For one thing, thermostats only measure dry heat and take no account of humidity. We know that moisture content in the oven hugely affects the way something cooks: whether it roasts or steams or bakes, and, if so, how fast. Yet cooks—until Myhrvold—have hardly ever thought to measure humidity: the technical term is wet-bulb temperature. An oven thermostat cannot measure how a leg of lamb’s cooking time is affected by a glass of wine sloshed in the pan; or how a bread’s crust is softened by a splash of water thrown on a scorching oven floor.

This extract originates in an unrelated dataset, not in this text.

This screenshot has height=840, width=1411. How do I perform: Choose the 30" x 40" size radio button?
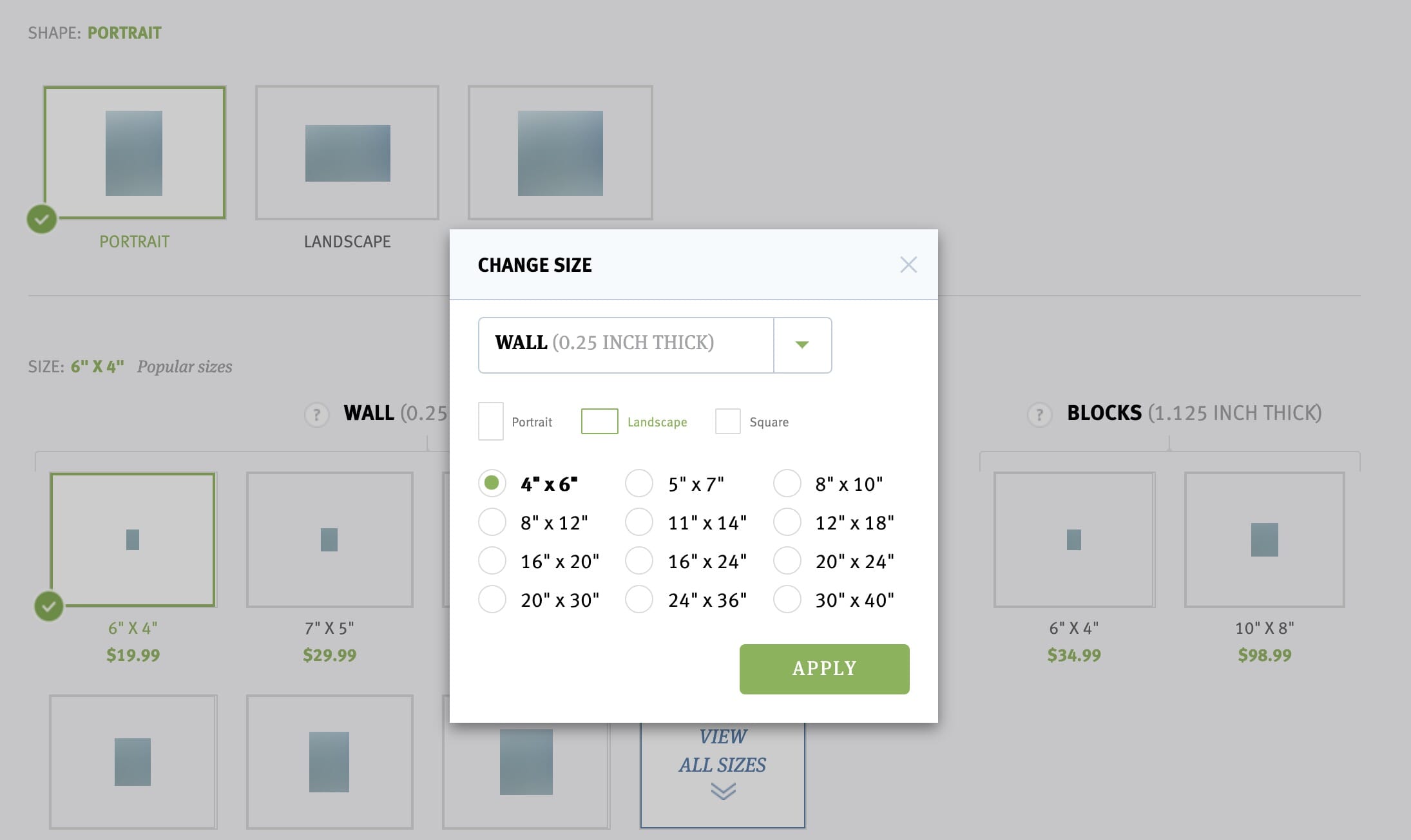[787, 599]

That’s the first problem. A greater drawback is that most domestic thermostats don’t even measure dry heat very accurately. A thermostat makes its reading based on a sensor probe filled with fluid—similar to the old mercury-filled glass thermometer used by doctors in days gone by. The location of the probe can skew our impression of how hot an oven is. The probes that Myhrvold most dislikes are located “behind the oven walls,” which may have a much lower temperature than the main body of the oven; it’s better to have the sensor protruding inside the oven cavity, though even this is not perfect, because the further the food is from the sensor, the less likely it is to be accurate. Myhrvold found that thermostats mismeasure the dry-bulb temperature in a domestic oven by “as much as 14°C/25°F,” which could make the difference between success and failure in a recipe. Every oven has its own hot spots. The answer is to calibrate your own oven: place an oven thermometer in different spots in the oven as it heats, then write down the true measurements and proceed accordingly.
In making the average home-cooked meal, temperamental ovens are a fact of life. Once you have learned that your oven gets too hot or too cold, you can turn the dial up or down, like tuning a musical instrument. This kind of rough-and-ready adjustment would not be accepted, however, in the modernist restaurant cooking of the early twentieth-first century, which sets great store by fantastically precise and accurate measuring devices. Chefs who cook in the style of Ferran Adria of the now closed El Bulli in Spain need to be able both to measure very large amounts (up to 4 kilos) and very small amounts (to within 0.01 g) with the same degree of accurac
y over and over again. Most kitchen scales, even digital ones, fall far short of these exacting standards. The solution is to have not one but two sets of scales, both of laboratory standard, one for large quantities and one for small.
Weight and temperature are by no means the only things measured in the modernist kitchen. These high-tech cooks are like explorers mapping new culinary lands. They wish to quantify everything, from the heat of chilies (measurable on the Scoville scale) to the chill in the ultra-low-temperature freezers they favor. If they wish to test how tart a fruit puree tastes, they do not use their tongue, but whip out an electronic pH meter that can give an instant and exact reading on how acidic or alkaline any fluid is. To gauge the sugar content in a sorbet mix, they use a refractometer, a tool that responds to the way light bends as it passes through a given material. It will bend more or less depending on the density of a given liquid, which in turn tells you how sweet a syrup is (sweeter is denser). This is a technological step up from the old saccharometers used by brewers and ice-cream makers from the eighteenth-century onward, consisting of a calibrated glass bulb that measured sugar content through the principle of buoyancy (the higher the bulb floated, the sweeter the substance). Before that, mead makers would drop an unshelled egg into the honey-sweet liquid; if it floated, it was sweet enough.